Thursday, February 26, 2015

SEEING THE REAL WORLD

An enormous crowd was on its feet cheering, waving, shouting, taking pictures.

The shouting, gyrating, jumping, wriggling, prancing performers -- the huge, ever-louder amplification -- amazing beams of lights, stunning visual effects -- when you look at your cell phone photo, is the sense of it, the feel of it there?

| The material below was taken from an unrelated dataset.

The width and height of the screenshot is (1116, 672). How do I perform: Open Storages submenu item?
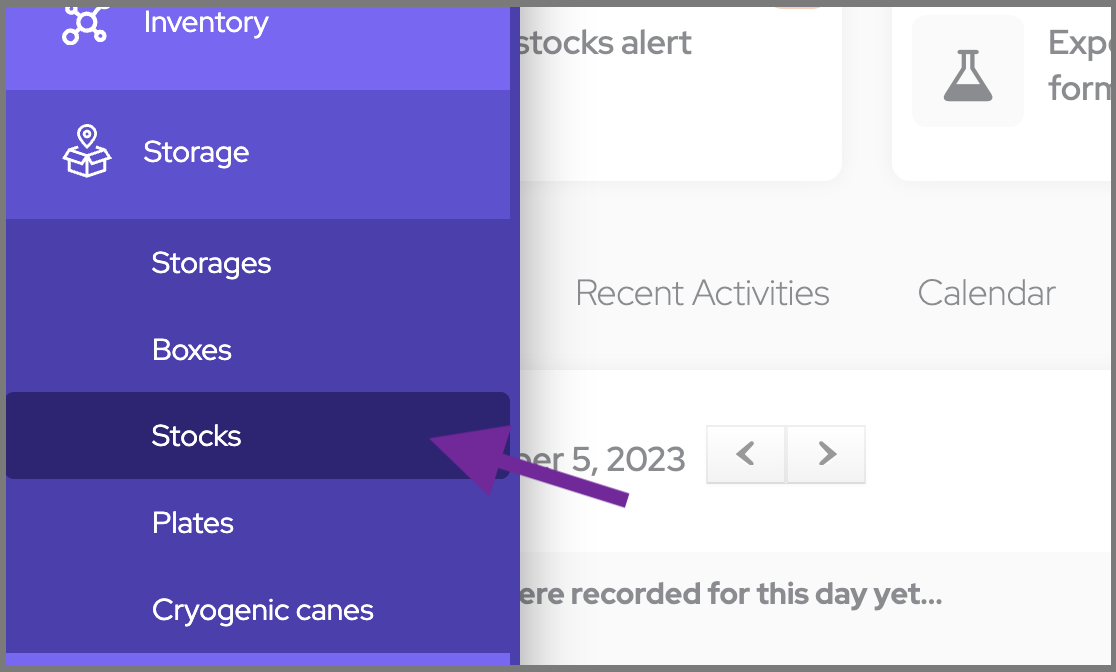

When you take a photo of a moment that moves you -- a picture of your kid, friends, yourself in your favorite outfit, a sunrise or sunset, pictures of the pictures that you see on your television, what you've got is pixels forever reminding you that what was (when you saw it) WAS INTENSELY REAL

I have a 2 ft by 4 ft box of photos -- snapshots of our son at various stages, friends, relatives, informal and professional pictures of us taken by famous photographers. I need a tall ladder to get to the box, and my husband would have to lift the heavy box off the ladder and put it on the floor. Then, I could look at a few photos -- there are too many -- a day, an hour of looking, or two days -- a few hours of looking at old photos would wear me out.

How many photos do you have? When -- how often --do you re-see and re-feel them?

The greedy billionaire phone manufacturer guys have given us a way to look at life through our photos -- a wonderful way to grab a feeling, pause it, freeze it, retain a millisecond of what thrilled-excited-delighted us.

I think the photos distance you from the feeling, the experience. Yes, it's in the memory of your phone that you can hold in your hand. But the ecstasy of the moment is gone.

It's a birds' eye view.
I don't want a birds' eye view of my life.



3 comments:

Carola said...

I never take photos while traveling because I don't want to get in the way of the experience. My husband is always looking for photo opportunities, and it seems to me that must interfere with his experience. That said, however, all my husband's photos now help me remember the details of trips that I have long forgotten. I am glad to have all those photos.

Darla Hogan said...

It's a strange coincidence, but a few days ago I looked back at three years of photos on my phone, deleting about 80%, as I knew I'd never look at them again.

Marcus Dandaneau said...

I save pictures to flash drives and take bunches of them that nobody ever sees besides me. If I get really bored, I might go back through them to see how I used to arrange my furniture. That reminds me of Carol Baker chasing that furniture truck down the road in the Kazan film, (Baby Doll), for some reason? "My foenochur, my foenochur!" Sorry 'bout that; ah...not really.